##### Material to process
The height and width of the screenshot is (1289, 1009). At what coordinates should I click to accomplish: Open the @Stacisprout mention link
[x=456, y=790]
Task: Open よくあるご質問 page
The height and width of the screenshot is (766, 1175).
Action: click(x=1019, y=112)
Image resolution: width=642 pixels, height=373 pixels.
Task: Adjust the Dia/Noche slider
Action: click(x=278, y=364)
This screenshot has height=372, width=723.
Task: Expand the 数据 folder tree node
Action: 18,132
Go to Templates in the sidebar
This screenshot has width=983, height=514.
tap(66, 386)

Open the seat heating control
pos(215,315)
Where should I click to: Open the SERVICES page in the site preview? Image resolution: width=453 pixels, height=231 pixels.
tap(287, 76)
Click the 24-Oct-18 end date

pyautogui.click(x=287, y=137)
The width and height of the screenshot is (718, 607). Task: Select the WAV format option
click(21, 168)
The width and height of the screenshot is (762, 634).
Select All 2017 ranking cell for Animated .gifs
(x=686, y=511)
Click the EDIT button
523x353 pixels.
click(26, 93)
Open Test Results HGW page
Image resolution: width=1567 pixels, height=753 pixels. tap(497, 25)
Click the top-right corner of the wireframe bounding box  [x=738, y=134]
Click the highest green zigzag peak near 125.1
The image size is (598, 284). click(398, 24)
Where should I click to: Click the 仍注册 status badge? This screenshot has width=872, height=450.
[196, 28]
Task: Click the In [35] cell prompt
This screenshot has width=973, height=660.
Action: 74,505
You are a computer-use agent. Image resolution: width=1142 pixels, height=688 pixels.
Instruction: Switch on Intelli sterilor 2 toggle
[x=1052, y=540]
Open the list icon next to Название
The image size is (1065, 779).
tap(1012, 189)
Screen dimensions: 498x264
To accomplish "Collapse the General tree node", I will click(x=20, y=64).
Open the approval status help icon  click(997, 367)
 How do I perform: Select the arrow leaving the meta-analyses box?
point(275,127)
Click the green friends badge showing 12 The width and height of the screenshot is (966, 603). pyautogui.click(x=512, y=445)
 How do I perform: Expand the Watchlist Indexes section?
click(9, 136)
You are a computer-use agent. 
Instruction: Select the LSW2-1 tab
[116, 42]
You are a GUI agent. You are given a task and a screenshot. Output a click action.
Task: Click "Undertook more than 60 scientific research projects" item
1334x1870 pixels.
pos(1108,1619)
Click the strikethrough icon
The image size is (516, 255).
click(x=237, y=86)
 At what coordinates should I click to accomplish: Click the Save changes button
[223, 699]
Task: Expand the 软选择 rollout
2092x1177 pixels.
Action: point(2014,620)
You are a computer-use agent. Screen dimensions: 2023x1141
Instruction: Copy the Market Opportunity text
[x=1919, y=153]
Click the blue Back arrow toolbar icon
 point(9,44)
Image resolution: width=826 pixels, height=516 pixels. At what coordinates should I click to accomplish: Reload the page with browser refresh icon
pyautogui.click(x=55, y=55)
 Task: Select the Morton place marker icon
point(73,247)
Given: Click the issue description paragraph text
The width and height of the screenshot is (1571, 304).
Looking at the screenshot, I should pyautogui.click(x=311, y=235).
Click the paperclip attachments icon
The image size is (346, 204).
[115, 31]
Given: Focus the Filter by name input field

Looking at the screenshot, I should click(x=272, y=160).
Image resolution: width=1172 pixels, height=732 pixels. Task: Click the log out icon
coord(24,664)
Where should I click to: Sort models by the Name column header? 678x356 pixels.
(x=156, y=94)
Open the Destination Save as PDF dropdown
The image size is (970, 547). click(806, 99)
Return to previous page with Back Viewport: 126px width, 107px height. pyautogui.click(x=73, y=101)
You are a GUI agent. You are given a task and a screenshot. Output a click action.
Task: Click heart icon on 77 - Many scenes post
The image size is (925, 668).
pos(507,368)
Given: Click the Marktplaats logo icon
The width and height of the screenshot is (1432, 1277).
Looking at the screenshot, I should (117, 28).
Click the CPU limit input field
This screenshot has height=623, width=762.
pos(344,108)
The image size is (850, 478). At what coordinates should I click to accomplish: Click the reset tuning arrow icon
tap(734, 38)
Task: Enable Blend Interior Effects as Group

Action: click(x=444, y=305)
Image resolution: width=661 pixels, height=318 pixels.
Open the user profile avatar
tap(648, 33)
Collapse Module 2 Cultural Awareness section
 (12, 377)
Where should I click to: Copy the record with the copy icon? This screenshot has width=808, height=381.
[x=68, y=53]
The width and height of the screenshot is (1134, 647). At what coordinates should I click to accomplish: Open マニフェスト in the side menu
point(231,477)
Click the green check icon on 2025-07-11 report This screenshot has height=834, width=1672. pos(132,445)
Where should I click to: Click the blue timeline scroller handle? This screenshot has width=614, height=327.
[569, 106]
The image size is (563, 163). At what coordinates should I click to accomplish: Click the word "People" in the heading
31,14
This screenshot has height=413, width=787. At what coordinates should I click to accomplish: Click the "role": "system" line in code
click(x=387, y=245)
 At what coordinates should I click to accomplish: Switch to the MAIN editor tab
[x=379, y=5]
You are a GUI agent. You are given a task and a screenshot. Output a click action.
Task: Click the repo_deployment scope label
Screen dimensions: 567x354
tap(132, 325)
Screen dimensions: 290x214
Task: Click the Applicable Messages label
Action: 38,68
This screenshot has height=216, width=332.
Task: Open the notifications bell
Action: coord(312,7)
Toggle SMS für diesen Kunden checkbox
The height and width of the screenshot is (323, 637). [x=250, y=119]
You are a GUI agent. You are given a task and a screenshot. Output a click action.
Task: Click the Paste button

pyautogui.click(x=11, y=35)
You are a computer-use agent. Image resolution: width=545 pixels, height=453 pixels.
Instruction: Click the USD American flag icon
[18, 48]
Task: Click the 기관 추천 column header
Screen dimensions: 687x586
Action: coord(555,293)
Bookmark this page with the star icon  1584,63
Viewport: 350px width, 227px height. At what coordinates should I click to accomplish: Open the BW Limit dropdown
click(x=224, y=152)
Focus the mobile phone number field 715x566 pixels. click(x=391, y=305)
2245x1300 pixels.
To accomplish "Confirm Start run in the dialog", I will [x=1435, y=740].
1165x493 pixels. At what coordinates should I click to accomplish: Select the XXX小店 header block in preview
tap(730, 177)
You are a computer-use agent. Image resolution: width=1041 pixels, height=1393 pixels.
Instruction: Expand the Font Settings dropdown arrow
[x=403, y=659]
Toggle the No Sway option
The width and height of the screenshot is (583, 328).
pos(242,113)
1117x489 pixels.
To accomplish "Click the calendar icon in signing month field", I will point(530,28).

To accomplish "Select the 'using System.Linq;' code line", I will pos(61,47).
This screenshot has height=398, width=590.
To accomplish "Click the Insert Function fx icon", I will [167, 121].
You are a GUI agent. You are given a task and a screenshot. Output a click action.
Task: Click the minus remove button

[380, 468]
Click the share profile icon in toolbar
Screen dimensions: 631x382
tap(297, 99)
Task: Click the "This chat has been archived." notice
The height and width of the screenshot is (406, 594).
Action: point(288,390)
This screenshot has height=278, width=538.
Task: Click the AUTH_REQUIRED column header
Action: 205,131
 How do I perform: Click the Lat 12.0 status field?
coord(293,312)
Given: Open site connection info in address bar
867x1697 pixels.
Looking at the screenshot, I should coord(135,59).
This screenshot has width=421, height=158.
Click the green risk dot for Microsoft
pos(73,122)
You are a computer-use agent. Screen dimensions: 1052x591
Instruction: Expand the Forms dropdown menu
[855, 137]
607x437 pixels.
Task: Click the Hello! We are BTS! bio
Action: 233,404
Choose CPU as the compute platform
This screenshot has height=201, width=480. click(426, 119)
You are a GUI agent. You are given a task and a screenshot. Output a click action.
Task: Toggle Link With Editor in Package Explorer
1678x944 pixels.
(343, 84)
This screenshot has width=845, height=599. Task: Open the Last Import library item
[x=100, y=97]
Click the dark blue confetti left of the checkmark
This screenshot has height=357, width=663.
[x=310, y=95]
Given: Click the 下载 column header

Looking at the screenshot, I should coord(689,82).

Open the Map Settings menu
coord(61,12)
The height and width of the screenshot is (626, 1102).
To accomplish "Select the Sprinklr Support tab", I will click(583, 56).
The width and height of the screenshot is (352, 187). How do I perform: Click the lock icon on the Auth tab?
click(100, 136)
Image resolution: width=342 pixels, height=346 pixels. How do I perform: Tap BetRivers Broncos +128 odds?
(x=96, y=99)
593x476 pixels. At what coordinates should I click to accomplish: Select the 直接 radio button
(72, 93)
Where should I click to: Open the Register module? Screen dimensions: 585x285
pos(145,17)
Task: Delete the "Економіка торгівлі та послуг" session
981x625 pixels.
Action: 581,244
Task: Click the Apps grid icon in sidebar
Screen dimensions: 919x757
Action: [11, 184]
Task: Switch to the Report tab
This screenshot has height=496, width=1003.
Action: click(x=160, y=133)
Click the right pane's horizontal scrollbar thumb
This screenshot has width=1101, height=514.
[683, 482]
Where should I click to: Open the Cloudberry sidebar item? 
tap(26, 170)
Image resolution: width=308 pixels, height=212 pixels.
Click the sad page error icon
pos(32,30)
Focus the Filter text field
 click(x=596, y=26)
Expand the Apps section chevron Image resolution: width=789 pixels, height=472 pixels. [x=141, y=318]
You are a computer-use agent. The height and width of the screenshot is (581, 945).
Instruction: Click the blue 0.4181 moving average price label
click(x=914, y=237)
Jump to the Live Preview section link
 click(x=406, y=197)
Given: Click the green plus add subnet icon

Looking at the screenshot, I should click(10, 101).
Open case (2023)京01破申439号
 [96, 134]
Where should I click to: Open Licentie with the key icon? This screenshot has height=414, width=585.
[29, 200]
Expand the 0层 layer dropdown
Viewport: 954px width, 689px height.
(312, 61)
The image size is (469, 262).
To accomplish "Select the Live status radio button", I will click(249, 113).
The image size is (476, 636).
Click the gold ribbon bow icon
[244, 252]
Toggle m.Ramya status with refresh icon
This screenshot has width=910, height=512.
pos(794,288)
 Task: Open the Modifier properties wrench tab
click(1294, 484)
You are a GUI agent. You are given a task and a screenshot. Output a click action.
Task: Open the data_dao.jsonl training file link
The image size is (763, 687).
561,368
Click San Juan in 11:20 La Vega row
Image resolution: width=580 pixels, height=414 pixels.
##########
Your objective:
Output the data between the lines holding "You are a computer-use agent. Image resolution: width=1142" and "point(9,44)", inclusive, as a numbered list with blank lines omitted.

Correct response:
1. You are a computer-use agent. Image resolution: width=1142 pixels, height=688 pixels.
2. Instruction: Switch on Intelli sterilor 2 toggle
3. [x=1052, y=540]
4. Open the list icon next to Название
5. The image size is (1065, 779).
6. tap(1012, 189)
7. Screen dimensions: 498x264
8. To accomplish "Collapse the General tree node", I will click(x=20, y=64).
9. Open the approval status help icon  click(997, 367)
10.  How do I perform: Select the arrow leaving the meta-analyses box?
11. point(275,127)
12. Click the green friends badge showing 12 The width and height of the screenshot is (966, 603). pyautogui.click(x=512, y=445)
13.  How do I perform: Expand the Watchlist Indexes section?
14. click(9, 136)
15. You are a computer-use agent. 
16. Instruction: Select the LSW2-1 tab
17. [116, 42]
18. You are a GUI agent. You are given a task and a screenshot. Output a click action.
19. Task: Click "Undertook more than 60 scientific research projects" item
20. 1334x1870 pixels.
21. pos(1108,1619)
22. Click the strikethrough icon
23. The image size is (516, 255).
24. click(x=237, y=86)
25.  At what coordinates should I click to accomplish: Click the Save changes button
26. [223, 699]
27. Task: Expand the 软选择 rollout
28. 2092x1177 pixels.
29. Action: point(2014,620)
30. You are a computer-use agent. Screen dimensions: 2023x1141
31. Instruction: Copy the Market Opportunity text
32. [x=1919, y=153]
33. Click the blue Back arrow toolbar icon
34.  point(9,44)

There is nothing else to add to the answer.